Summer solstice

June solstice seen from space over the arctic.

Good morning, and happy June Solstice, the first day of summer here in the northern hemisphere, and the longest day of the year. As the planet rotates on its axis, some areas within the Arctic Circle will see the sun circle through the sky for 24 hours! If you’re in Alaska, daylight will peak Friday at 19 hours, 21 minutes on summer solstice. On the first day of the new season (and for a couple of subsequent days), the sun appears to rise at the same place on the horizon, which is the origin of the word solstice, or ‘sun stands still’ in Latin.

National Geographic tells us that,

For Americans, summer will begin either on Thursday or Friday—depending on which time zone you live in. That’s because the timing of the summer solstice depends on when the sun reaches its farthest point north of the equator, and that varies from year to year.

EarthSky has some interesting facts, including that the day is actually longer than 24 hours at this time of year!

In June, the day (as measured by successive returns of the midday sun) is nearly 1/4 minute longer than 24 hours. Hence, the midday sun (solar noon) comes later by the clock on the June solstice than it does one week before. Therefore, the sunrise and sunset times also come later by the clock.

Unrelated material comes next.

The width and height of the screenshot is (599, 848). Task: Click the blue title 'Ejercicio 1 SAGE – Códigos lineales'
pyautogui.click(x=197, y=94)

In ancient times, the date of the June solstice helped people manage their calendars and decide when to plant and harvest crops. June was also a traditional month for weddings, and is to this day. Some societies invested a lot of effort to establish the length of the year. Solstice rituals and celebrations have occurred throughout history in all parts of the world, according to timeanddate.com.

Stonehenge was built around 3100 BCE. Some people believe that it was built to help establish when the summer solstice occurred. Interestingly, the sun rises at a particular point on the horizon as viewed from the centre of the stone circle on day of the June solstice. At that point the builders may have started counting the days of the year. Many other megalith structures in Europe may have been built for similar purposes, although reasons are still uncertain.

Two days from now, very early Sunday morning, we’ll see a moon that’s 30% brighter and 16% closer than a normal full moon. We’re about to experience the most “super” supermoon of 2013 on June 22-23
The moon’s orbit is egg-shaped, and there are times when it is at its shortest distance from Earth in the lunar cycle. If the full moon phase happens to fall at the same time as the shortest distance from Earth occurs, then we get a “supermoon.” This month’s full moon is the closest and largest full moon of the year, and is the moon’s closest encounter with Earth for all of 2013. The moon will not be so close again until August, 2014.

Wikihow has some ideas for How to Celebrate the Solstice. Are any of you planning a Summer Solstice Celebration?